The standard guarantees that if you do a default capture, the only variables that will be captured by that default capture from the surrounding environment are those that you actually use inside the lambda.

As such, specifying individual variables to capture acts as documentation of what you expect to use, but should never affect performance.

For anybody who cares, the exact wording from the standard is (ยง5.1.2/11, 12):

11 If a lambda-expression has an associated capture-default and its compound-statement odr-uses (3.2) this or a variable with automatic storage duration and the odr-used entity is not explicitly captured, then the odr-used entity is said to be implicitly captured; such entities shall be declared within the reaching scope of the lambda expression. [Note elided]

12 An entity is captured if it is captured explicitly or implicitly. […]

Readability

Opinions seems split on this point. Some people like the documentation of intent that comes with explicitly specifying what you capture. Others see this as visual noise that mostly gets in the way of understanding what the lambda is/does.

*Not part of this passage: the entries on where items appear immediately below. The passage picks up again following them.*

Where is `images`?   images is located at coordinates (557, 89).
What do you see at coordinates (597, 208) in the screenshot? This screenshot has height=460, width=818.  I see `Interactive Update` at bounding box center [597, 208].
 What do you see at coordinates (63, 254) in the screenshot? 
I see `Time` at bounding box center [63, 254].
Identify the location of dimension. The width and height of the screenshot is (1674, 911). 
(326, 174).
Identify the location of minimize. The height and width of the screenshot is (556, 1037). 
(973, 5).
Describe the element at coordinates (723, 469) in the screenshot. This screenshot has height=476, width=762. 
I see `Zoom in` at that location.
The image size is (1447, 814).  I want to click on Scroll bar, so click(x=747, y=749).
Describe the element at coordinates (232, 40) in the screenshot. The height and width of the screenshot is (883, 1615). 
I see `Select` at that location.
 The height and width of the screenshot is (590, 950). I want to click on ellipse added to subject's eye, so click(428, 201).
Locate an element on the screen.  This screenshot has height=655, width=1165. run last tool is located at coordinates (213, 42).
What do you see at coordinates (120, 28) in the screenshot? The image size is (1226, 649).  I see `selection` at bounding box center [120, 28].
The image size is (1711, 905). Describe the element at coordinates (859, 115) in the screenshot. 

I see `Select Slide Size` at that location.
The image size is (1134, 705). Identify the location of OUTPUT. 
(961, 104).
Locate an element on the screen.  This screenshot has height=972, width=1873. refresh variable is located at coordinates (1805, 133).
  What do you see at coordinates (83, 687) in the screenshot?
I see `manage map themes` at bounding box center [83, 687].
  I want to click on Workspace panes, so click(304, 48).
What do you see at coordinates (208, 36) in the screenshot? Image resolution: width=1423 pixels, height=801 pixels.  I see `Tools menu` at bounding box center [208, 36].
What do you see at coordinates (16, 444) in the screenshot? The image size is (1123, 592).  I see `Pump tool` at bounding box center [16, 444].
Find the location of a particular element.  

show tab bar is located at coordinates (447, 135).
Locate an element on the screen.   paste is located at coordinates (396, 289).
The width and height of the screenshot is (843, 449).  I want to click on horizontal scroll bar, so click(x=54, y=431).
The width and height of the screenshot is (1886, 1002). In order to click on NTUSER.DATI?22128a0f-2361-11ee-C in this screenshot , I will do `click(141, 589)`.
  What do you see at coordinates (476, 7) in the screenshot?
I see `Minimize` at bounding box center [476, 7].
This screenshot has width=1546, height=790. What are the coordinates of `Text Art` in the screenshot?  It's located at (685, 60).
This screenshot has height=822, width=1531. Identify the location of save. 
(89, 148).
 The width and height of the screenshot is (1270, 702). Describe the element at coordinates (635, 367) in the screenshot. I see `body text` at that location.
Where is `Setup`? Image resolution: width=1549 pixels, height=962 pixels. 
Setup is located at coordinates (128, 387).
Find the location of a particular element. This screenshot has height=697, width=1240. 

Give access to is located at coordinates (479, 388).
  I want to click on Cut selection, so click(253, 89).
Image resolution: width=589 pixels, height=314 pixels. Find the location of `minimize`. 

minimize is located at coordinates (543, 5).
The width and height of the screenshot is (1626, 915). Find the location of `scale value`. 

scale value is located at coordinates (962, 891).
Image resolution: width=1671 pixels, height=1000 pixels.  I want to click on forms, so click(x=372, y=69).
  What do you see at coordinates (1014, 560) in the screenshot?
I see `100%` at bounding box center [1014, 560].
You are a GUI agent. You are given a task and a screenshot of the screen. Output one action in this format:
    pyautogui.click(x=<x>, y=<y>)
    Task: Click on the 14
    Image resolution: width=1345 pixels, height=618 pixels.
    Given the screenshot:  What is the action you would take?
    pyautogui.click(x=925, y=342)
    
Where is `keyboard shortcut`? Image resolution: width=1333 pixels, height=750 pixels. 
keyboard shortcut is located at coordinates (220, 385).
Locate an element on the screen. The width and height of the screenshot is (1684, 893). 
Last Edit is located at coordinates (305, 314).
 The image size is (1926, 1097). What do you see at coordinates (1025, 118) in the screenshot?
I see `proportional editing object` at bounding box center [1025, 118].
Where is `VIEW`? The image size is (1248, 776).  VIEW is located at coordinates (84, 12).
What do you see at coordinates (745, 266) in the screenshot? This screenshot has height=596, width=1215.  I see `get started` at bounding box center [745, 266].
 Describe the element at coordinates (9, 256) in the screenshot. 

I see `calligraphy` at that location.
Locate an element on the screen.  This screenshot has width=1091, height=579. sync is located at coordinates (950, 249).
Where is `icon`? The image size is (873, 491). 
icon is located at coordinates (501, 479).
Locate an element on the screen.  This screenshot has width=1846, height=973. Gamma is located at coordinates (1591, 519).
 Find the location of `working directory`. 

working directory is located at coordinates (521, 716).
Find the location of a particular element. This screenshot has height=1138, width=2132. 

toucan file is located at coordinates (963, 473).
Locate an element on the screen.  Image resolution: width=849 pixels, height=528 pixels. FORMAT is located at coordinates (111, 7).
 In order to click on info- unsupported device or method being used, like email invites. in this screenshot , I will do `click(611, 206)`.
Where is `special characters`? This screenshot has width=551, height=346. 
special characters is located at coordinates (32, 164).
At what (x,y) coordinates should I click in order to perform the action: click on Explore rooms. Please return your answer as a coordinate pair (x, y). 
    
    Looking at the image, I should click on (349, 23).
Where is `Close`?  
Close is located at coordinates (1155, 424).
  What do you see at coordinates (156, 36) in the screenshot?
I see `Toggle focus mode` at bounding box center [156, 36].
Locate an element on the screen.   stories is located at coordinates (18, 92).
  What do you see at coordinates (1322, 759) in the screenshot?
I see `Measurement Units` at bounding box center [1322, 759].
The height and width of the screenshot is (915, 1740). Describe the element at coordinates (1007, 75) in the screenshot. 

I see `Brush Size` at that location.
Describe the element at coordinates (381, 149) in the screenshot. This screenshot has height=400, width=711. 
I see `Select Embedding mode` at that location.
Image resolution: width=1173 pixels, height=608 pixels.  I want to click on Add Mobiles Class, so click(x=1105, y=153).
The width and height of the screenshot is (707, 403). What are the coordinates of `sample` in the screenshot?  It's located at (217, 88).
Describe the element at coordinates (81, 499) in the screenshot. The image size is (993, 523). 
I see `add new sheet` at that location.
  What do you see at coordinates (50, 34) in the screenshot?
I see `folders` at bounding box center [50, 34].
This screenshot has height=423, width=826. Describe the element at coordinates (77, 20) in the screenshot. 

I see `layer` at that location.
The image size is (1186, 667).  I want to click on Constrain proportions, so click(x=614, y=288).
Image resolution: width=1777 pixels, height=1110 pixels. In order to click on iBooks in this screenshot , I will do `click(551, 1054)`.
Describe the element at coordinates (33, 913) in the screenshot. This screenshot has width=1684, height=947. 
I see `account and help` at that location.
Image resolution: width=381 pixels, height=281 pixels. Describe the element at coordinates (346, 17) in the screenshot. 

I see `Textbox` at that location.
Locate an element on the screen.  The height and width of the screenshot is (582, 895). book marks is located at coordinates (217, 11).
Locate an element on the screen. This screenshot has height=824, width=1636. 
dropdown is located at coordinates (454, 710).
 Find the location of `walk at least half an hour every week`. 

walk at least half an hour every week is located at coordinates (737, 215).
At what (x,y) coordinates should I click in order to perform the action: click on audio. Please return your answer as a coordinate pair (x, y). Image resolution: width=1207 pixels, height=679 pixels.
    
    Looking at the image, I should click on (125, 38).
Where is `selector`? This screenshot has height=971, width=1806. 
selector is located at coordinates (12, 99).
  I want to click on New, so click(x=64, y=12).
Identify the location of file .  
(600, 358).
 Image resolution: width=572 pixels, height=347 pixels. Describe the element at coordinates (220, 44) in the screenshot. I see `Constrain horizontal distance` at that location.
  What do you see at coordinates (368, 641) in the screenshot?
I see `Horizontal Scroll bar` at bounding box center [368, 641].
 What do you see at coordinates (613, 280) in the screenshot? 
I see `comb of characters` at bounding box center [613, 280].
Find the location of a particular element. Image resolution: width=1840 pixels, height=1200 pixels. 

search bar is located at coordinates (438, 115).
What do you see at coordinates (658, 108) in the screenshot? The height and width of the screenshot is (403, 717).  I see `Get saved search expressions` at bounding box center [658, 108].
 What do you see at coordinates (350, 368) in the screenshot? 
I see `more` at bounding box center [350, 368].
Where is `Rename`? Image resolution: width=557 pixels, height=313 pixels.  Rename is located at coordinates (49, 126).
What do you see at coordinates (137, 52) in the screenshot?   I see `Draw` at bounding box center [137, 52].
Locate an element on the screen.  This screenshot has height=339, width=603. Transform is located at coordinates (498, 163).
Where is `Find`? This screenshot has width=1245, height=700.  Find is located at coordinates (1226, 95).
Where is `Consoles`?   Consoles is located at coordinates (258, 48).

Personally, I think it’s usually kind of irrelevant–most lambadas are (and should be) quite small and simple, and only need to capture a few things. As such, explicit documentation of what they capture doesn’t add much noise, but also doesn’t add much to making the code more understandable. If explicit capture makes a huge difference in either direction, that may hint at there being other problems with the code.

Summary

An implicit capture specification ([=] or [&]) will only capture variables that are used in the lambda, so implicit vs. explicit capture should never affect performance.

I don’t think there’s a simple, clear answer with respect to readability.